┏━━

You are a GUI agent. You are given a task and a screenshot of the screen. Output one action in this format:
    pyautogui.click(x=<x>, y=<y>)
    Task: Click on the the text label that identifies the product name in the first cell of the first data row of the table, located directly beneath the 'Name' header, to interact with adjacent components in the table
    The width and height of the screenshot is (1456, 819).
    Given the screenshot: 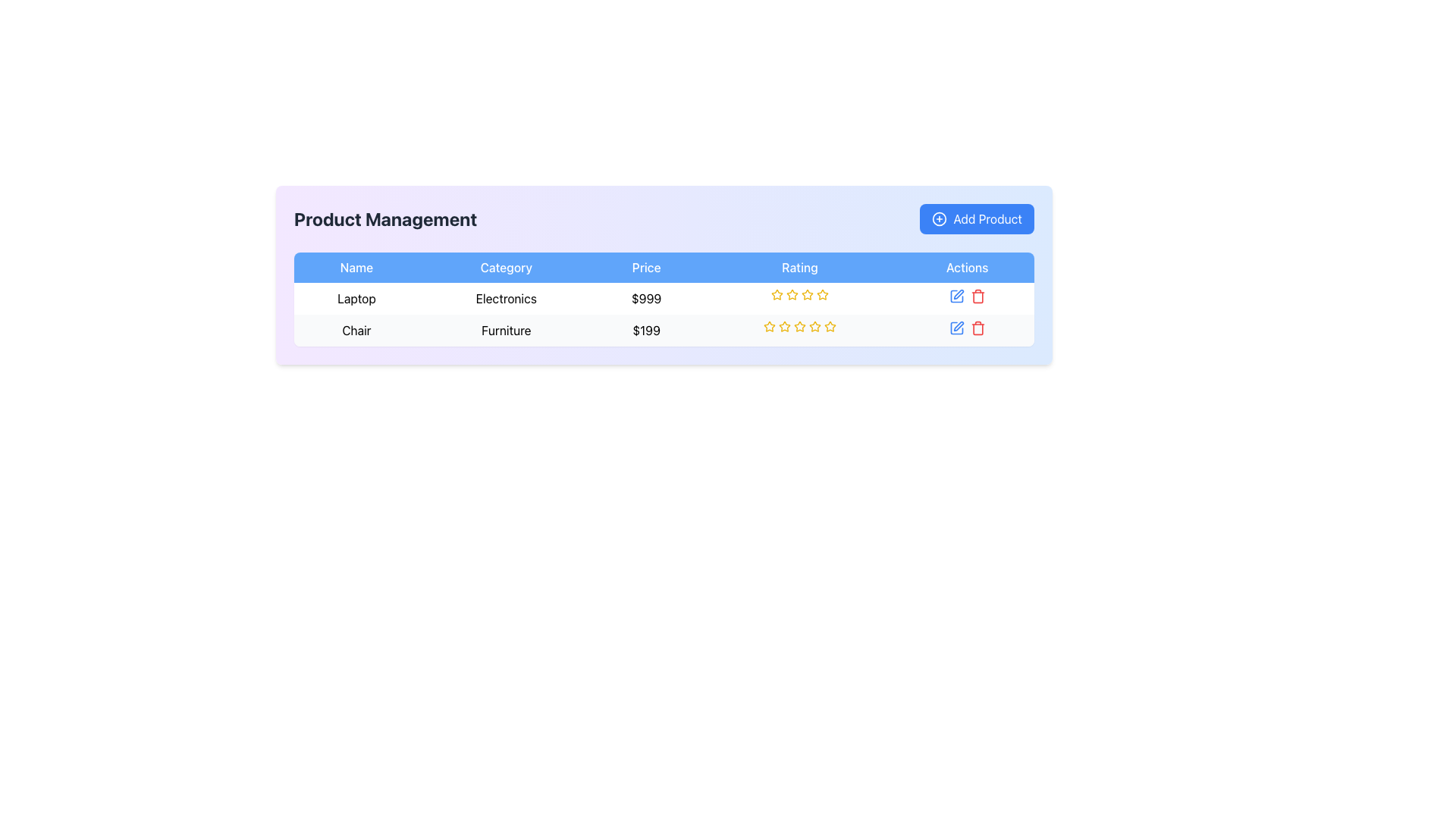 What is the action you would take?
    pyautogui.click(x=356, y=298)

┗━━

▶ [The problem]
Could you arrange the material above as a Markdown table with the columns Row and Text, starting at the first line and ending at the line that contains "pyautogui.click(x=<x>, y=<y>)", both included? Number each line in Row, put the line itself in Text, and leave out any blank lines.

▶ [Answer to this exercise]
| Row | Text |
|---|---|
| 1 | You are a GUI agent. You are given a task and a screenshot of the screen. Output one action in this format: |
| 2 |     pyautogui.click(x=<x>, y=<y>) |